Work order:
Continue this accounting and regulatory news roundup from where it stops, in the same style.

Text excerpt:
------------------------------------------------------------

CALLS FOR TAX REFORM

In his State of the Union address, President Obama called for an overhaul of the Tax Code to make it simpler for both individuals and businesses. He also asked Congress to make the tuition tax credit permanent, repeated his opposition to the permanent extension of the Bush tax cuts for the wealthiest 2 percent, and recommended repeal of the 1099 reporting requirements of his health care reform act. Senators on both sides of the aisle pledged to act on the last item.

Super-regional accounting firm Dixon Hughes and Virginia powerhouse Goodman & Co. announced plans to merge this March, creating a Top 15 firm that will stretch from Alabama to West Virginia, and from Florida to Ohio. At the same time, apparently every other firm in the country bought, or was bought by, another firm. (See our expanded M&A Watch section, page 32.)

The Financial Accounting Standards Board announced a tentative decision to permit accounting for "plain vanilla" financial instruments at amortized cost, a reversal of a proposal from last year under which most types of financial instruments would have to be reported at fair value. The new position would be closer to the approach adopted by the International Accounting Standards Board.

The Financial Accounting Foundation released the 2011 U.S. GAAP Fine_SDHpancial Reporting Taxonomy for XBRL, pending final acceptance by the Securities and Exchange Commission.

 

NEW REGULATORS

The Securities and Exchange Commission appointed securities lawyer James R. Doty chairman of the Public Company Accounting Oversight Board, and Jay Hanson and Lewis Ferguson as members of the auditing firm overseer. Two board members, Bill Gradison and Charles Niemeier, will be retiring. Acting chair Daniel Goelzer will remain on the board.

------------------------------------------------------------

Given entries:
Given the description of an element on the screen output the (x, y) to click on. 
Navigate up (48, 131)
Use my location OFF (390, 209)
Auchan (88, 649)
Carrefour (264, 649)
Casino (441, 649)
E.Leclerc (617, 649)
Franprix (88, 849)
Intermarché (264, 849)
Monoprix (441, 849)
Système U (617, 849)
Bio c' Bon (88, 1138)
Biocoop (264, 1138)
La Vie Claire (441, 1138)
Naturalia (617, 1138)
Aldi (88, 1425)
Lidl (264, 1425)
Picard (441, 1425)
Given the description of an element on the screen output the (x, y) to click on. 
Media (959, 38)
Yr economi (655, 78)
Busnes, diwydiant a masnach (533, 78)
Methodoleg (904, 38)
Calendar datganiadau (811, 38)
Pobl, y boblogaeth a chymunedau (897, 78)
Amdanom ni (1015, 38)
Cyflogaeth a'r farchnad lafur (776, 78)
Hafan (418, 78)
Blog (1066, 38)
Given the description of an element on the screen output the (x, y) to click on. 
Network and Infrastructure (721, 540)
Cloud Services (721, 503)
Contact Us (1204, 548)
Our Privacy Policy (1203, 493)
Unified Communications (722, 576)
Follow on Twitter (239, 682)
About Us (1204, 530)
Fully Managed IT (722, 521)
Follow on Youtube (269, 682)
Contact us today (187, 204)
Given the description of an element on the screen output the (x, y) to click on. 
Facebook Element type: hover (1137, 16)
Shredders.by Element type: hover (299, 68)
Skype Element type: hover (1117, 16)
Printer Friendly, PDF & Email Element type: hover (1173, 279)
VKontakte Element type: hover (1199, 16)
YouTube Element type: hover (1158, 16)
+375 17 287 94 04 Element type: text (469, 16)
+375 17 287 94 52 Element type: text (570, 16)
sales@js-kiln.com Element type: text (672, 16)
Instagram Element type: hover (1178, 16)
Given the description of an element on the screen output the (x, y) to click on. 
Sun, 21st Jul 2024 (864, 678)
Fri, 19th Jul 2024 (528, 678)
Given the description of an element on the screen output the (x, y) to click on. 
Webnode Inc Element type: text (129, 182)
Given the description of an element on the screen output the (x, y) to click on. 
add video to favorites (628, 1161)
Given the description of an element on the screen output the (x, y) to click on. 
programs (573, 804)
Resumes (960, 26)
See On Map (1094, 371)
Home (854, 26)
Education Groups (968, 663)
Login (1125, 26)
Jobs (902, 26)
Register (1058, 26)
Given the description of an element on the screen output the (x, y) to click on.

------------------------------------------------------------

Answer below:
As expected, the Blue Ribbon Panel on Standard-Setting for Private Companies issued a report recommending the creation of a separate board to determine private company accounting standards, focusing on making exceptions and modifications to U.S. GAAP, but not establishing a separate, self-contained set of standards.

The FAF appointed two new members,Daryl Buck and R. Harold Schroeder, to FASB, increasing the board to seven members.

The National Association of StateBoards of Accountancy named Ken Bishop as its next president and CEO, to succeed current president and CEO David Costello when he retires at the end of the year.

 

SLOW START

The Internal Revenue Service provided a dispensation for tax preparers who have tried unsuccessfully to register for a Preparer Tax Identification Number so they can go ahead and prepare tax returns for compensation, even though they have not yet received a PTIN (Notice 2011-11). Some preparers had been having trouble with the online application system, and paper applications can take as much as six weeks.

Not that there seemed to be much hurry - while the IRS began accepting e-filed returns on January 14, it also said it wouldn't begin processing returns affected by the tax law changes made in December until February 14. Returns claiming itemized deductions on Schedule A, the higher education tuition and fees deduction on Form 8917, and the educator expenses deduction will have to wait until Valentine's Day, as will a number of other forms, including Form 3800 (General Business Credit), Form 4684, Form 5405 (First-Time Homebuyer Credit), Form 6478, and Form 8834, among others.

On the plus side, the agency did release some nifty tools: the IRS Tax Map (http://taxmap.ntis.gov/taxmap/), which lets you search tax law by topic; IRS2Go, an app for iPhones and Droid smart phones that lets taxpayers check the status of their refund, and follow the latest tax news; and Order a Transcript, an online tool for ordering tax returns, tax transcripts and return information through IRS.gov or by phone.

Less excitingly, it offered guidance in Revenue Procedure 2011-15 that should allow more small tax-exempt organizations to file the simpler Form 990-N e-Postcard; and released Revenue Procedure 2011-14 on the new procedures for obtaining consent for a change in accounting method.

The Treasury Department launched a pilot program to provide tax refunds on prepaid debit and payroll cards. It planned to mail letters to 600,000 low- and moderate-income taxpayers inviting them to participate, and also wants to encourage payroll card users to have their refunds deposited on their cards.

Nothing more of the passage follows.